Semiconductor · Automotive · Founder

Gani
Jusuf

CEO & Co-Founder, AXONNE  ·  Los Altos, California

The engineer who spent 14 years building chips at Marvell, then quit to solve a problem no one else was touching: how does a moving vehicle handle 10 gigabits of sensor data per second?

Semiconductor Automotive Intel Capital SerDes In-Vehicle Networking UC Berkeley PhD ADAS
14 Years at Marvell
3x UC Berkeley Degrees
254+ Academic Citations
10G Max Ethernet Bandwidth
2018 AXONNE Founded
$132M Intel Capital Round

One Wire. A Camera, a Radar, and a LiDAR. Go.

Picture the inside of a vehicle approaching full autonomy. Not the consumer pitch - the engineering reality. Cameras pointing in six directions. Radar sweeping 360 degrees. LiDAR pulsing millions of points per second. All of that sensor data needs to travel from the roof and bumpers to a central compute unit, fast enough, reliably enough, and securely enough that the car doesn't kill anyone. The wiring harness alone in a modern premium vehicle weighs over 50 kilograms. The data pipes are the bottleneck no one in the press talks about.

Gani Jusuf has been thinking about that bottleneck since before most people knew it existed. In February 2018, after nearly 15 years as Vice President of Engineering at Marvell Technology - one of the world's largest semiconductor companies - he walked away from a large-cap VP chair and co-founded AXONNE. The company's mission: build the chips that move sensor data across a vehicle at multi-gigabit speeds, over the cheapest, lightest, most available medium possible. A single twisted-pair cable.

This is not a software story. It is a physics and silicon story. The kind that takes decades of engineering intuition to attempt, and where the stakes are literal road safety.

Berkeley Three Times Over

Jusuf did not dabble at UC Berkeley. He went back three times - earning a B.S., then an M.S., then a Ph.D., all in Electrical Engineering and Computer Science. His doctoral research touched analog IC design, including work on automatic synthesis of CMOS analog-to-digital converters - the kind of paper that ends up cited 254 times by other engineers who later build on the same ideas.

From Berkeley he went to Hewlett-Packard, then to Marvell Semiconductor as Director of Engineering, and eventually spent 14 years as VP of Engineering for the Communications and Consumer Business Group at Marvell Technology Group. Marvell is not a household name, but its chips are in most of the routers, storage drives, and network switches you've touched in the past decade. Running engineering for that division means you have solved hard-bandwidth problems at industrial scale, with real customers measuring you in sub-nanosecond increments.
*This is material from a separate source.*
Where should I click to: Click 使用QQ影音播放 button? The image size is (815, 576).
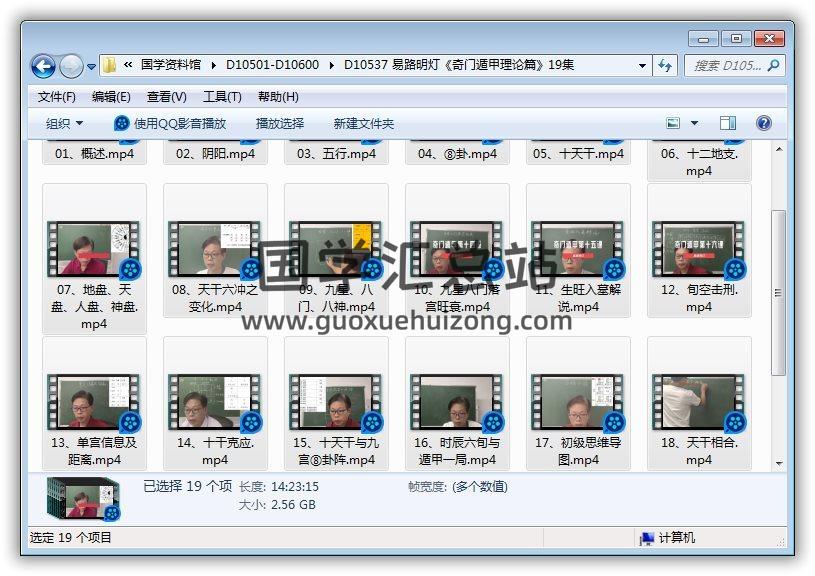point(170,124)
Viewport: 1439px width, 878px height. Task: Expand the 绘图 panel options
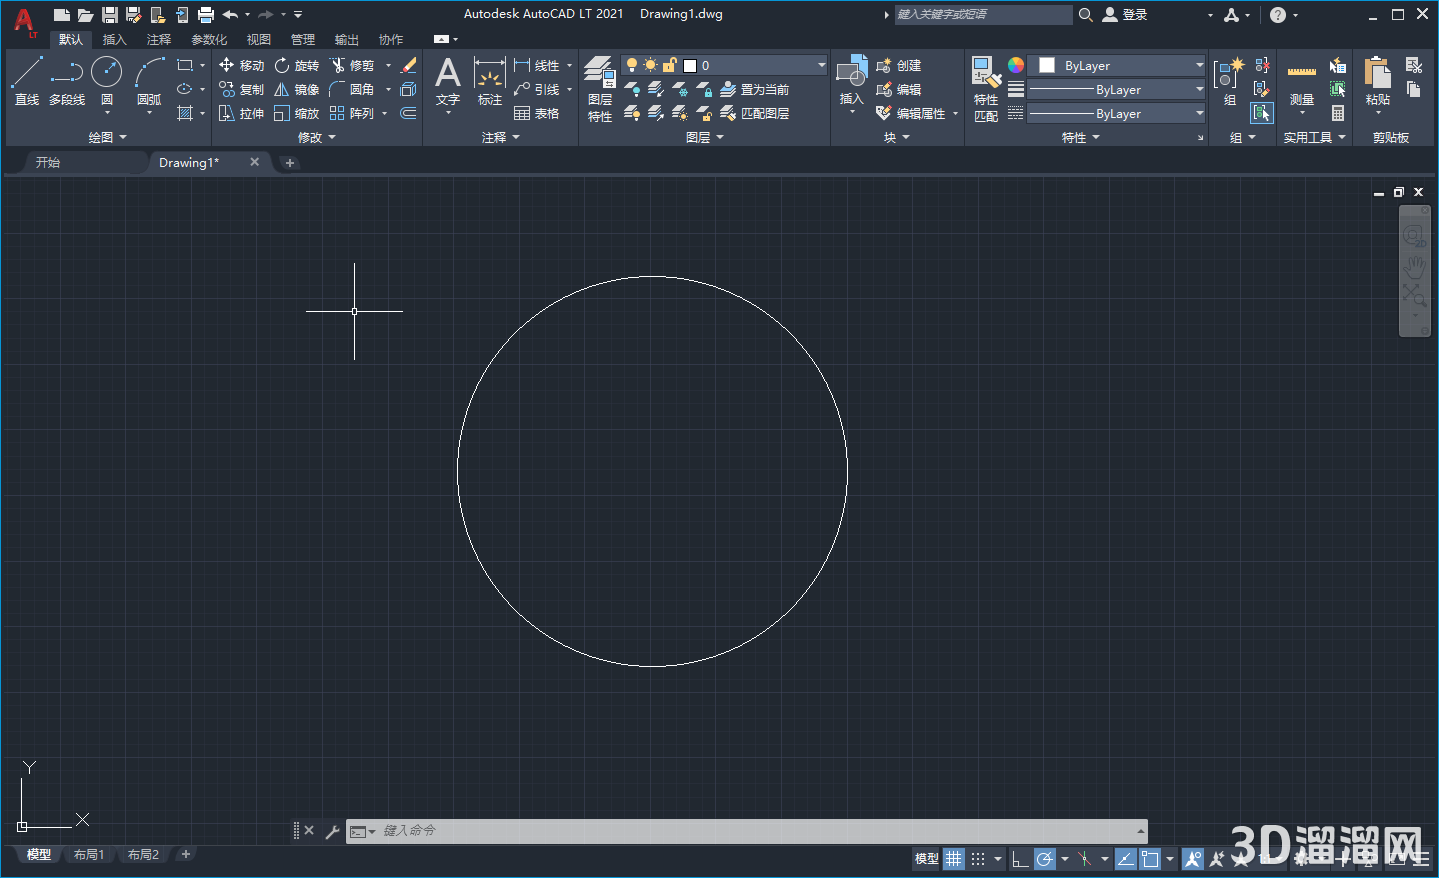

Along the way, in 2014, Jusuf joined the board of PowerbyProxi, a New Zealand startup working on wireless power technology. He called it "still developing" with "enormous potential." Apple acquired PowerbyProxi in 2017. Jusuf has a record of early conviction on emerging connectivity technology that later becomes obvious.

"Wireless power technology is still developing and has enormous potential to be a key, game-changing technology for anyone who uses electronics on a day-to-day basis."

- Gani Jusuf, on joining PowerbyProxi's board (2014)

AXONNE: The Bandwidth Plumbers of the Software-Defined Car

AXONNE's founding premise is straightforward once you understand the problem: the automotive industry is transitioning from dedicated, point-to-point wired connections to Ethernet-based networking. That transition has to happen at multi-gigabit speeds, over the same twisted-pair copper wires already in vehicles (not fiber, not coax, not new exotic mediums), with automotive-grade reliability ratings (AEC-Q100 Grade 2), and with security encryption baked in at the hardware level - MACsec, to prevent the kind of cyberattacks that could theoretically take control of a vehicle.

The flagship product is the Cyton PHY - a transceiver chip implementing IEEE 802.3ch Multi-Gigabit Automotive Ethernet. The Cyton handles 1Gbps to 10Gbps over a single unshielded twisted pair or coax cable. In January 2023, AXONNE and Leopard Imaging demonstrated the world's first multi-gigabit automotive Ethernet camera development module at DesignCon. That demo matters because cameras are the dominant sensor type in ADAS systems - and their resolution demands keep climbing.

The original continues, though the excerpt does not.